Latihan Soal A: Cetaklah ulang baris-baris entri tanpa perubahan, dimulai dari baris yang memuat "This screenshot has" dan berakhir pada akhir entri. Jangan sertakan gambar dalam jawaban.

Agar Informasi dan Dokumen Elektronik dapat dijadikan alat bukti hukum yang sah, maka Undang – Undang Nomor 11 Tahun 2008 Tentang Informasi dan Transaksi Elektronik secara eksplisit menentukan adanya syarat formil dan syarat materil yang harus terpenuhi. Syarat formil diatur dalam Pasal 5 ayat (4) Undang – Undang Nomor 11 Tahun 2008 Tentang Informasi dan Transaksi Elektronik, yaitu bahwa Informasi atau Dokumen Elektronik bukanlah dokumen atau surat yang menurut perundang-undangan harus dalam bentuk tertulis. Sedangkan syarat materil diatur dalam Pasal 6, Pasal 15, dan Pasal 16 Undang – Undang Nomor 11 Tahun 2008 Tentang Informasi dan Transaksi Elektronik, yang pada intinya Informasi dan Dokumen Elektronik harus dapat dijamin keotentikannya, keutuhannya, dan ketersediaanya. Untuk menjamin terpenuhinya persyaratan materil yang dimaksud, dalam banyak hal dibutuhkan digital forensik.
Dengan demikian, email, file rekaman atas chatting, dan berbagai dokumen elektronik lainnya dapat digunakan sebagai alat bukti yang sah. Dalam beberapa putusan pengadilan, terdapat putusan-putusan yang membahas mengenai kedudukan dan pengakuan atas alat bukti elektronik yang disajikan dalam persidangan.
Merujuk pada ketentuan HUKUM FORMIL, maka dapat diadakan komparasi sebagai berikut:
KUHPidana | KUHPerdata |
Pasal 184 Undang-undang No. 8 Tahun 1981 Tentang Hukum Acara Pidana (KUHAP), yang menyebutkan alat – alat bukti, yaitu:
– Keterangan saksi; – Keterangan ahli; – Surat; – Petunjuk; – Keterangan terdakwa |
Pasal 164 HIR, Pasal 1866 KUHPerdata, yang menentukan alat-alat bukti, yaitu:
– Bukti tertulis (Surat); – Bukti saksi; – Persangkaan; – Pengakuan; – Sumpah |
Ketentuan hukum formil di atas adalah alat bukti yang selama ini dikenal di dalam hukum positif. Dengan ditetapkannya keberlakuan Undang – Undang Nomor 11 Tahun 2008 Tentang Informasi dan Transaksi Elektronik, maka ALAT BUKTI ELEKTRONIK menjadi wacana perdebatan yuridis yang mempersoalkan mengenai apakah keberadaan/pengaturan ALAT BUKTI ELEKTRONIK adalah perluasan dari alat bukti atau kedudukannya memang benar-benar baru. Silang pendapat tentang bukti elektronik berpotensi untuk terjadi karena di dalam kedudukan bukti baru (selain yang diatur di dalam KUHAP dan HIR/KUHPerdata) diatur di dalam undang-undang sektoral lainnya, dan kedudukannya sama-sama di posisi undang-undang. Salah satu perdebatan tentang bukti elektronik yang terjadi terlihat di dalam putusan MK No. 20/PUU-XIV/2016, yang mana putusan MK tersebut dimasukan ke dalam amandemen UU-ITE tahun 2016.

Latihan Soal B: Lanjutkan uraian tentang alat bukti elektronik mulai setelah kalimat terakhir yang ditampilkan.

Data Tercatat:

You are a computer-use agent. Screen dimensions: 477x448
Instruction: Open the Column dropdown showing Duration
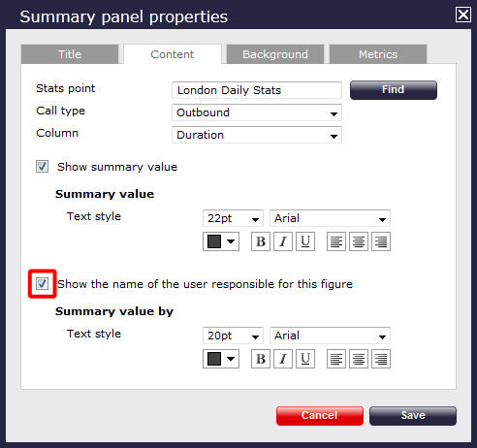[257, 135]
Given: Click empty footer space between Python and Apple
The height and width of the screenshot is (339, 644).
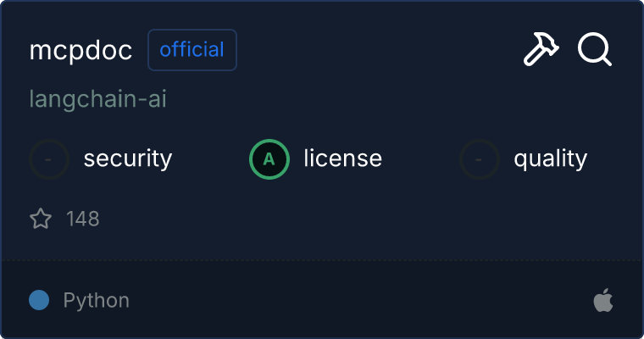Looking at the screenshot, I should [356, 300].
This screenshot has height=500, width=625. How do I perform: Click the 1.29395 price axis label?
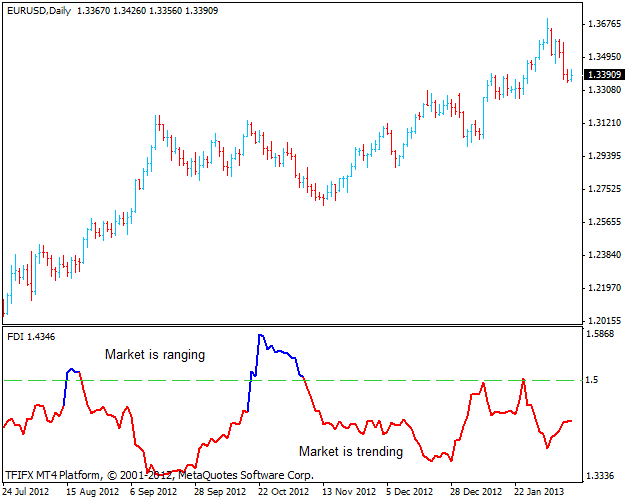click(x=604, y=156)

Hasil Tugas A:
This screenshot has height=500, width=625. How do I perform: Click the 1.29395 price axis label?
click(x=604, y=156)

Hasil Tugas B:
Melihat lebih lanjut pada putusan MK No. 20/PUU-XIV/2016 terlihat bahwa salah satu tafsir bukti elektronik adalah ketika dibenturkan dengan undang-undang tindak pidana korupsi. Dalam permohonan uji materi yang diajukan, terlihat bahwa bukti elektronik telah lebih dahulu dikenal didalam pasal 26A Undang-undang No. 20 Tahun 2001 tentang Perubahan atas Undang-undang No. 31 Tahun 1999 tentang Pemberantasan Tindak Pidana Korupsi dengan rumusan normanya sebagai berikut:
Alat bukti yang sah dalam bentuk petunjuk sebagaimana dimaksud dalam Pasal 188 ayat (2) Undang-Undang Nomor 8 Tahun 1981 tentang Hukum Acara Pidana, khusus untuk tindak pidana korupsi juga dapat diperoleh dari:
- Alat bukti lain yang berupa informasi yang diucapkan, dikirim, diterima, atau disimpan secara elektronik dengan alat optic atau yang serupa dengan itu; dan
- Dokumen, yakni setiap rekaman data atau informasi yang dapat dilihat, dibaca, dan atau didengar yang dapat dikeluarkan dengan atau tanpa bantuan sarana, baik yang tertuang di atas kertas, benda fisik apapun selain kertas, maupun yang terekam secara elektronik, yang berupa tulisan, suara, gambar, peta, rancangan, foto, huruf, tanda, angka, atau perforasi yang memiliki makna.
Tafsir tentang bukti elektronik apabila mengacu pada Putusan MK No. 20/PUU-XIV/2016 oleh Hakim Konstitusi diputuskan bahwa setiap bukti elektronik dapat diakui sebagai bukti elektronik di mata hukum selama didapat dengan cara yang tidak melanggar hukum. Jika bukti elektronik di dapat dengan cara melanggar hukum maka tidak dapat dijadikan sebagai bukti elektronik di hadapan hukum. Pandangan ini sebenarnya terlihat dari adanya dissenting opinion terkait bukti elektronik dari Hakim Konstitusi, Suhartoyo yaitu sebagai berikut:
Pasal 5 ayat (1) dan ayat (2) yang justru mengakomodir dan memberi perlindungan setiap warga negara yang dilanggar hak privasinya, karena ada dua esensi mendasar yang secara materiil terkandung dalam pasal a quo, yaitu ketentuan yang mengatur mengenai alat bukti informasi elektronik dan/atau dokumen elektronik dan/atau hasil cetakannya, di satu sisi merupakan perluasan alat bukti sebagai bukti petunjuk dan di sisi lain merupakan bukti yang berdiri sendiri di luar alat bukti yang diatur dalam hukum acara perdata dan hukum acara pidana. Sehingga ketentuan Pasal 5 ayat (1) dan ayat (2) UU ITE justru memberi kepastian hukum bahwa informasi elektronik dan/atau dokumen elektronik dan/atau hasil cetakannya adalah alat bukti yang sah.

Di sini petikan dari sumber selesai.